Ask a group of nonprofit leaders what bugs them most in their dealings with foundations, and I’ll bet you dollars-to-donuts someone will mention the onerous administrative requirements tied to many grants. For the Friends of Buffett and Gates (FOBGs) who are considering the challenge to give away half of their wealth, I therefore have a simple request: Make sure the application and reporting processes you create are guided by practicality and mutual need, rather than your lawyers’ cautionary tales.
GEO hears the same lament from nonprofits all the time: grantmakers too often impose “one-size-fits-all” requirements on their grantees. In GEO’s national study of philanthropic practice, only 41 percent of respondents said their application requirements were proportionate to the size and type of grant. In addition, only 12 percent of respondents said they collected information about how long it takes grantees to meet their organizations’ administrative requirements.
The Project Streamline study Drowning in Paperwork, Distracted from Purpose yielded similar findings, identifying ten “flaws in the system” that “create significant burdens on the time, energy and ultimate effectiveness of nonprofit practitioners.” These flaws range from enormous variability in grantmaker requirements to redundant due diligence procedures and grantee reports that sit on a shelf. “We assume that they feed everything to a giant fiery furnace,” said one nonprofit executive when asked what happens to the organization’s reports to its funders.
But the question remains: How much due diligence and reporting is enough, and when do grantmakers go over the line? Nonprofit Finance Fund has advanced the concept of the “net grant” as a guidepost for the sector as nonprofits and grantmakers seek to streamline application and reporting processes. The net grant is the difference between the amount of a grant and what it costs a grantee to obtain and report on that grant. Grantmakers and grantees alike should beware of cases in which the net grant is too small to make a difference to the grantee, or when the requirements associated with a grant are too large as a percent of the total grant.

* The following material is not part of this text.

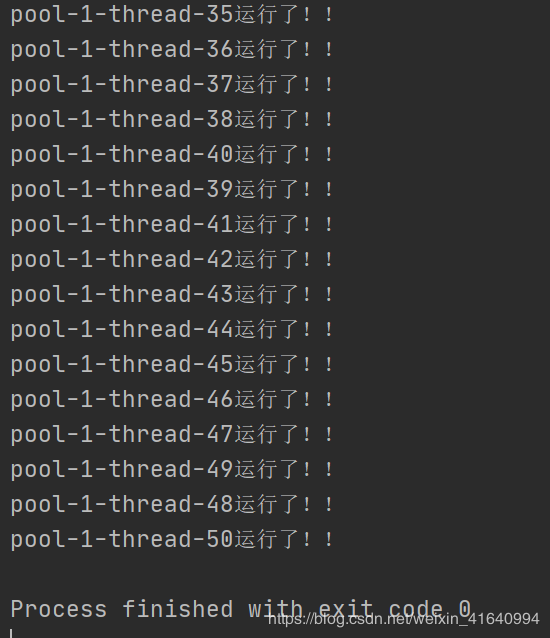
Task: Select the pool-1-thread-40 console line
Action: coord(172,155)
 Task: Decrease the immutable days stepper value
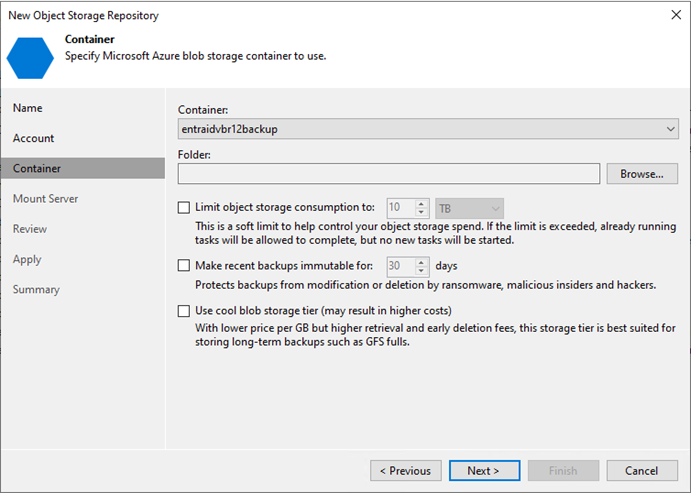coord(421,270)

Different grantmakers will address the challenge of streamlining their procedures in different ways. Philanthropic Ventures Foundation, for example, has advanced a new model of “immediate response” grantmaking that eschews formal due diligence procedures in instances when the foundation is making small grants. PVF’s Teacher Resource Grants program, for example, provides teachers in the Bay Area with $500 for classroom materials, field trips and other needs—all based on a one-page faxed request to the foundation. To date, nearly 7,000 teachers have received the grants.
“This is really about honoring these people and not forcing them to go through all kinds of hoops to get the funds they need to do their work,” said Bill Somerville, president and founder of PVF and author of Grassroots Grantmaking: Field Notes of a Maverick Grantmaker.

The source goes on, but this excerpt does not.